Exercise requirements: In the records below, the relevant part opens with the line containing "Customer Service (114, 2068)" and closes with the line containing "Datenschutzerklärung (1022, 1655)"; print that part exactly and only, without its pictures.

Data to use:

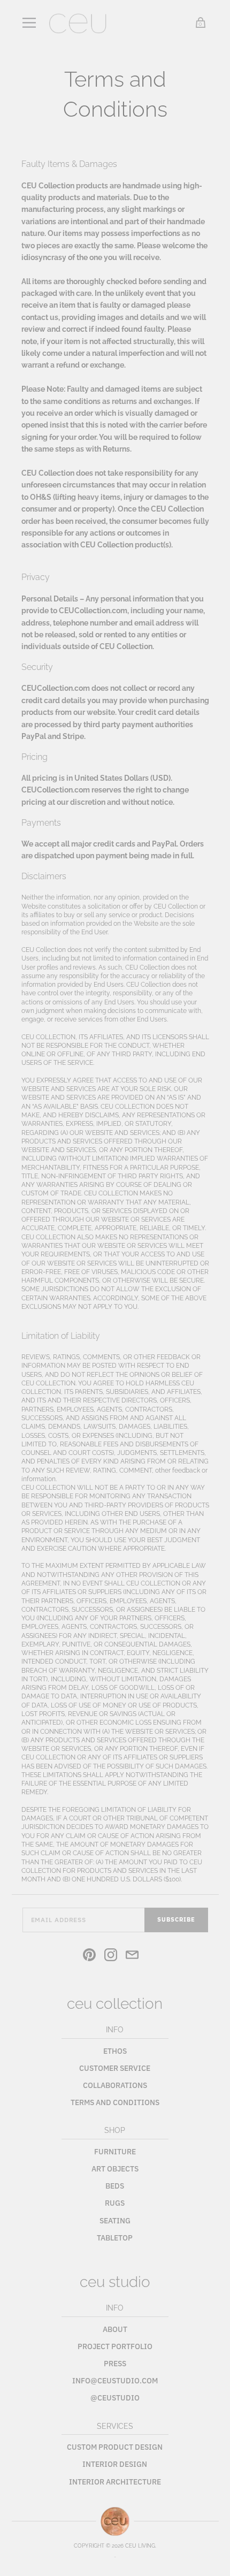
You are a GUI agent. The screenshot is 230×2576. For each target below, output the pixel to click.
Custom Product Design (115, 2447)
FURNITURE (115, 2151)
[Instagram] (110, 1956)
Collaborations (115, 2085)
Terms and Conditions (115, 2102)
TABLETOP (115, 2238)
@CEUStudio (115, 2398)
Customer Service (114, 2068)
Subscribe (176, 1919)
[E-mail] (132, 1956)
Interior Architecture (115, 2482)
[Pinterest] (89, 1956)
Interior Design (114, 2464)
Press (115, 2363)
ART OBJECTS (115, 2169)
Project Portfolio (115, 2346)
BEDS (114, 2186)
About (115, 2329)
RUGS (115, 2203)
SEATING (115, 2221)
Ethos (115, 2051)
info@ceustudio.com (115, 2381)
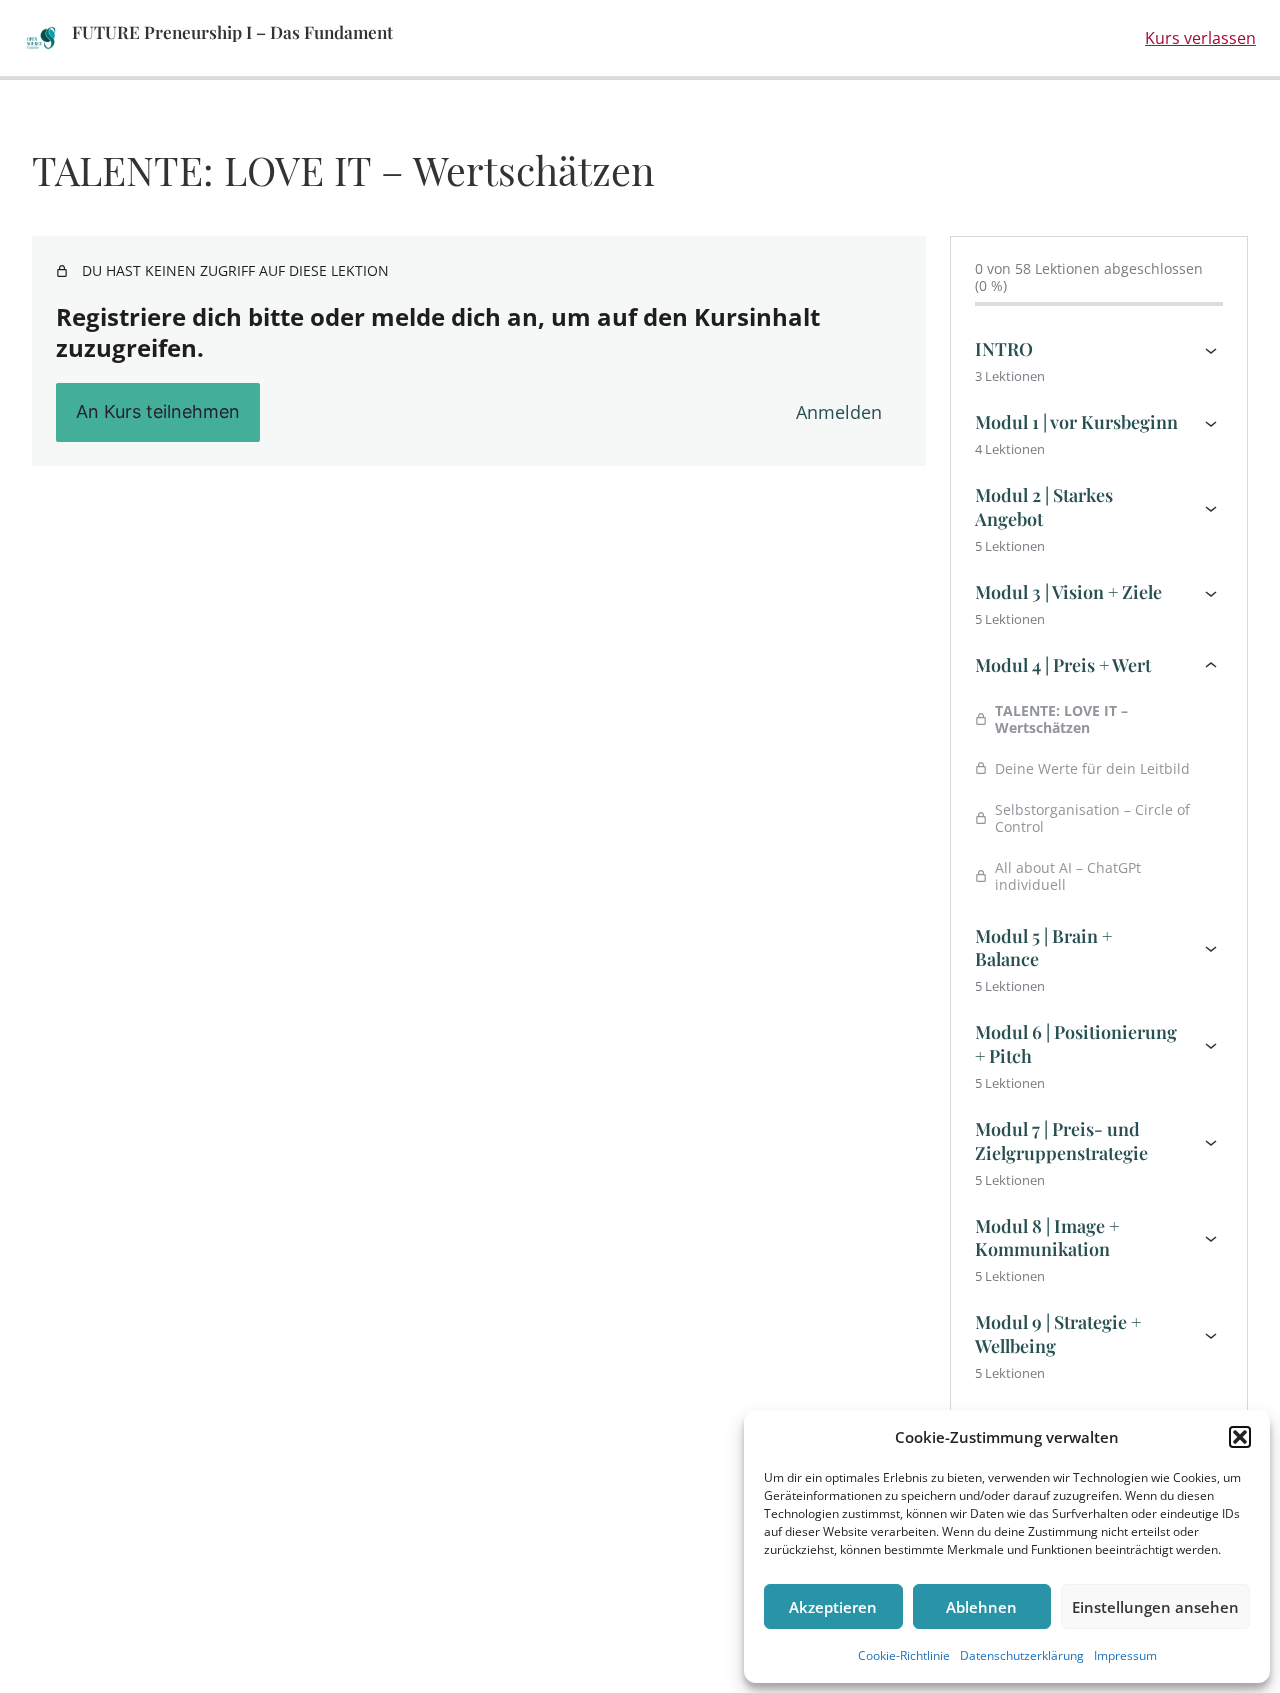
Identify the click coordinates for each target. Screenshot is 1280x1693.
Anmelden (839, 412)
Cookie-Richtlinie (904, 1655)
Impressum (1125, 1655)
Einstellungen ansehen (1155, 1607)
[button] (1240, 1437)
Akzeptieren (833, 1607)
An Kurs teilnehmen (158, 411)
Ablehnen (981, 1607)
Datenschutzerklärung (1022, 1655)
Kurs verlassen (1200, 38)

Task result:
Customer Service (114, 2068)
Subscribe (176, 1919)
[E-mail] (132, 1956)
Interior Architecture (115, 2482)
[Pinterest] (89, 1956)
Interior Design (114, 2464)
Press (115, 2363)
ART OBJECTS (115, 2169)
Project Portfolio (115, 2346)
BEDS (114, 2186)
About (115, 2329)
RUGS (115, 2203)
SEATING (115, 2221)
Ethos (115, 2051)
info@ceustudio.com (115, 2381)
Identify the click coordinates for each target. Screenshot is 1280x1693.
Anmelden (839, 412)
Cookie-Richtlinie (904, 1655)
Impressum (1125, 1655)
Einstellungen ansehen (1155, 1607)
[button] (1240, 1437)
Akzeptieren (833, 1607)
An Kurs teilnehmen (158, 411)
Ablehnen (981, 1607)
Datenschutzerklärung (1022, 1655)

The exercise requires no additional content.